La persona che vive l’esperienza dello shopping compulsivo è una persona che cerca disperatamente di riempire attraverso l’acquisto un vuoto interno, un buco nella propria personalità, una ferita nella propria anima che non riesce a sopportare e da cui non riesce a venire fuori. Lo shopping compulsivo rappresenta il modo che ha trovato per tentare di anestetizzare tutto questo, ma sappiamo bene che quando chiudiamo un dolore fuori dalla porta perché non vogliamo sentirlo, quello prontamente rientra dalla finestra.

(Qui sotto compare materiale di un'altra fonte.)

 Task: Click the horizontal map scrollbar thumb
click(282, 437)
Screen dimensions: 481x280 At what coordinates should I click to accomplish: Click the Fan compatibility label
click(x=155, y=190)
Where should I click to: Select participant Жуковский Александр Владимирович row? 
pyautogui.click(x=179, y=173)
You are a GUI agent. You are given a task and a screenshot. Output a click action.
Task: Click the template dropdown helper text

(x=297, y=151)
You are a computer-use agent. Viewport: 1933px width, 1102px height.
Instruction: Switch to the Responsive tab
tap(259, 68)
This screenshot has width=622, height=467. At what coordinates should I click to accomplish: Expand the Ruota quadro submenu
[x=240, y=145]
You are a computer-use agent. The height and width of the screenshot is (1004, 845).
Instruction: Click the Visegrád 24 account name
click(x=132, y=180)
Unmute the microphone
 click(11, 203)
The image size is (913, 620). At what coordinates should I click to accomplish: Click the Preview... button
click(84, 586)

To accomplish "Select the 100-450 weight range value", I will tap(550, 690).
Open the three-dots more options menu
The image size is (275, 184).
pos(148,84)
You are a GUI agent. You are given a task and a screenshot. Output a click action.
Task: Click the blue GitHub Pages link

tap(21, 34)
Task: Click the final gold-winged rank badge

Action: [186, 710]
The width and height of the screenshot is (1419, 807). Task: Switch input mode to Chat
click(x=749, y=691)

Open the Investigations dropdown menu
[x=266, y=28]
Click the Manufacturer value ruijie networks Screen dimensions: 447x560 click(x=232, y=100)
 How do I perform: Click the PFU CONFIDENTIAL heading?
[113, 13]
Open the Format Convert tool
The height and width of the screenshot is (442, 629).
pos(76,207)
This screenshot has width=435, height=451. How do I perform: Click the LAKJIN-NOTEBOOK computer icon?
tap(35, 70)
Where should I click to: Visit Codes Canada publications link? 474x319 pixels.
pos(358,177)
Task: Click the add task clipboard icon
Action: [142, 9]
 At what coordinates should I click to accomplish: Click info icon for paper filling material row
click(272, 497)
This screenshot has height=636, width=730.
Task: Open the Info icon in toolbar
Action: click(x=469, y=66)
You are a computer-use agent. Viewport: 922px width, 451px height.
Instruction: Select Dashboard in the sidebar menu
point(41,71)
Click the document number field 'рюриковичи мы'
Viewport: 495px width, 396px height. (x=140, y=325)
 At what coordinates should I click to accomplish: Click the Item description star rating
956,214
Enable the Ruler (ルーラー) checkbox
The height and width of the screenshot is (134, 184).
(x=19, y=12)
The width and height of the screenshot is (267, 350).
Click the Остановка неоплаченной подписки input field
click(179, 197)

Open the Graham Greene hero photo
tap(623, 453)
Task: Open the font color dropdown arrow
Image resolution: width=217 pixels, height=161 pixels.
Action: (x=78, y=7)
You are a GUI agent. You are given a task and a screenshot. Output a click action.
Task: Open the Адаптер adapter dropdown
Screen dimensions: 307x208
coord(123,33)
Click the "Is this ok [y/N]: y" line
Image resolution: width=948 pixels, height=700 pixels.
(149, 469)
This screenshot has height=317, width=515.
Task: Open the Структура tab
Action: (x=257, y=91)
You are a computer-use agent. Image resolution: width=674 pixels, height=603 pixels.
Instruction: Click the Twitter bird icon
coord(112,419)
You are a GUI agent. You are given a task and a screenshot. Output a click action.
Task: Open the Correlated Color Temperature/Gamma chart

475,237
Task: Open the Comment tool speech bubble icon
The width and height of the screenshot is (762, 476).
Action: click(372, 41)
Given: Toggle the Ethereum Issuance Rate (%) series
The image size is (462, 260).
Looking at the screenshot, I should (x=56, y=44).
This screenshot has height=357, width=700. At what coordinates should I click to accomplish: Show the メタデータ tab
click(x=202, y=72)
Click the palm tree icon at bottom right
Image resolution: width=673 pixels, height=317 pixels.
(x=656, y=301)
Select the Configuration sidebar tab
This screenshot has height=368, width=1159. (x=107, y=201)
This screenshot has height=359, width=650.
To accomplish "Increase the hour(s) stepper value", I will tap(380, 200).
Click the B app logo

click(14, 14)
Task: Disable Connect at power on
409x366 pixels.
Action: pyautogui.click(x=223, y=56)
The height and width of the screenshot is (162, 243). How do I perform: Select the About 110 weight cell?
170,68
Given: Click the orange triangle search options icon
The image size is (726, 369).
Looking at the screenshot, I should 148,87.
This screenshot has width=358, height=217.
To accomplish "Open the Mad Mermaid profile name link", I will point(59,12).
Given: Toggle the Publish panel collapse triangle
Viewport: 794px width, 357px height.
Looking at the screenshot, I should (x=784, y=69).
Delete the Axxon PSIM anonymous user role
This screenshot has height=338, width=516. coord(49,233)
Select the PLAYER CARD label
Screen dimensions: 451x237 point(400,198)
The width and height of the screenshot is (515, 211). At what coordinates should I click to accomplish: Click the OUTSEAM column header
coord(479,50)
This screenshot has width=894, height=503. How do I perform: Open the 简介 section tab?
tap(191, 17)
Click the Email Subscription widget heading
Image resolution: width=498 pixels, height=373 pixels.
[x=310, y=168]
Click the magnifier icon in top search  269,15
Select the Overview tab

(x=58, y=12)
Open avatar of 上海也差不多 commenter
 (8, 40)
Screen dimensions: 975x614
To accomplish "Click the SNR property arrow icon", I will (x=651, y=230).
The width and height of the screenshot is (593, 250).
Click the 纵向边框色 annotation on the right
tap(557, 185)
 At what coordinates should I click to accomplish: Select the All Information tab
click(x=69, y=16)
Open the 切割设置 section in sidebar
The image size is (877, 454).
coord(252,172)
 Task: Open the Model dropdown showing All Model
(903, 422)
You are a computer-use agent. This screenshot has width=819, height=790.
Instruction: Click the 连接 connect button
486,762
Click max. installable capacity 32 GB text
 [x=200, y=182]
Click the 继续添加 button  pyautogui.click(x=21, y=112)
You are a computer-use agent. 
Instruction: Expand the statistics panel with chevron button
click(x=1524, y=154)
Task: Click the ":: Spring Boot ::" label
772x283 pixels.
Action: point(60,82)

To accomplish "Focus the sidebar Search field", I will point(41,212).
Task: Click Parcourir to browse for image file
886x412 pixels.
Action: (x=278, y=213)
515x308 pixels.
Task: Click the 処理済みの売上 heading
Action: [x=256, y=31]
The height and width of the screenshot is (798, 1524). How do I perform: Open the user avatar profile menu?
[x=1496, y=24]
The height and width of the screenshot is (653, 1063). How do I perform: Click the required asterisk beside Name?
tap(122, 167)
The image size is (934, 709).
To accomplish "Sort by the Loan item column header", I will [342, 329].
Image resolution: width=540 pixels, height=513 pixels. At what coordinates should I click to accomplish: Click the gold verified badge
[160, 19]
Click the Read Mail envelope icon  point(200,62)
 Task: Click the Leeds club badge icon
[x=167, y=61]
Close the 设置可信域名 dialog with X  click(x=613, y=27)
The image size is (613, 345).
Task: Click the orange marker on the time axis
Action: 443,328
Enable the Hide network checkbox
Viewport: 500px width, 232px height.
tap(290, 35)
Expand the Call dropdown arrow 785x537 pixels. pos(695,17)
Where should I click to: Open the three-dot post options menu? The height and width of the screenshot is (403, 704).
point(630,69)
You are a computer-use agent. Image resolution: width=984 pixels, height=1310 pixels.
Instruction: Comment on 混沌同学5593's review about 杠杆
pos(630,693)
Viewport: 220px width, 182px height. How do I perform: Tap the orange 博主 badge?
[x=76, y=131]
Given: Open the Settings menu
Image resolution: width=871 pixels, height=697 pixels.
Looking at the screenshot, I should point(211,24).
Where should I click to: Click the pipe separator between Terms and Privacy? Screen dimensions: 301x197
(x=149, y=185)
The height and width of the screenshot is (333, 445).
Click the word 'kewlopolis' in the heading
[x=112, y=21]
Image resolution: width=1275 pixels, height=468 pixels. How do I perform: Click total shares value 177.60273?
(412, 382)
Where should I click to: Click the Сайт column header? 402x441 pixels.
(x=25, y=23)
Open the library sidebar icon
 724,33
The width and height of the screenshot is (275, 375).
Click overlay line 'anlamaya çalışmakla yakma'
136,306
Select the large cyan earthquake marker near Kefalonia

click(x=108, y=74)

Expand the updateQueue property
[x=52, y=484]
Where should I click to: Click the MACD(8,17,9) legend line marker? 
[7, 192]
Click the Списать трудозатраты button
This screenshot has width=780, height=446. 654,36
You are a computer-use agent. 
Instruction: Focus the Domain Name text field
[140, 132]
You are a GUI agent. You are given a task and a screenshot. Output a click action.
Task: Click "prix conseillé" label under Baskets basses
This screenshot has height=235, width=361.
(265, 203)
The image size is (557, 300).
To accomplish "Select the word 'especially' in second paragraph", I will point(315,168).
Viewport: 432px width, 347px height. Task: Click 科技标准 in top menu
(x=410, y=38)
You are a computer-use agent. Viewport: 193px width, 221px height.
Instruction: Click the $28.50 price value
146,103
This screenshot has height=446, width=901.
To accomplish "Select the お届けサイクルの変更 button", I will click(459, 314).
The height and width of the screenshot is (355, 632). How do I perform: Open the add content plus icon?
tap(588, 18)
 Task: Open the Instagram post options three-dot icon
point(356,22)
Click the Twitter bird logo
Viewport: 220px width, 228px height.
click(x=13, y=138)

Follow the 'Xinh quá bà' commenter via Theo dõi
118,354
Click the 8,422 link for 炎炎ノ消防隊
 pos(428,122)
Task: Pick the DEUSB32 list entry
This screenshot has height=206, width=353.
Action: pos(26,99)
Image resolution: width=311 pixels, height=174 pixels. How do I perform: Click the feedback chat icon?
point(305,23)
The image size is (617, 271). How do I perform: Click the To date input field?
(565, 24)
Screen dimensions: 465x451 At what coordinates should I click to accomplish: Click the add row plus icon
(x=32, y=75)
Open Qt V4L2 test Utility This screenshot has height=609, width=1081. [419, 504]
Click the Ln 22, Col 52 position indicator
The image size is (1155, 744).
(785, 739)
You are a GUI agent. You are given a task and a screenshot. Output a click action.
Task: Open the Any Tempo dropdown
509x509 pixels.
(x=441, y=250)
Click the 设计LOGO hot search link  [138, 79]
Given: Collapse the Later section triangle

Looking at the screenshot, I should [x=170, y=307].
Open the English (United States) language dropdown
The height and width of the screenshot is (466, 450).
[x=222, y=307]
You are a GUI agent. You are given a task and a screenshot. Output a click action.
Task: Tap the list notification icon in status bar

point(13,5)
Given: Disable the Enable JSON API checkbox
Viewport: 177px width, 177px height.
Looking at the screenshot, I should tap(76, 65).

Un altro obiettivo della psicoterapia sarà quindi quello di portare la persona a sviluppare gli strumenti per reggere la frustrazione e la posticipazione dei propri desideri, andando ad affrontare le proprie ferite.

Perché la persona possa sentire il proprio valore e possa riconoscerlo occorre che nella relazione terapeutica possa vivere un’esperienza di fiducia e di reale confronto con sé stessa. Questo la aiuterà pian piano a sostenersi, a vedere che nel mondo ci sono delle cose buone, che è possibile imparare a camminare da soli.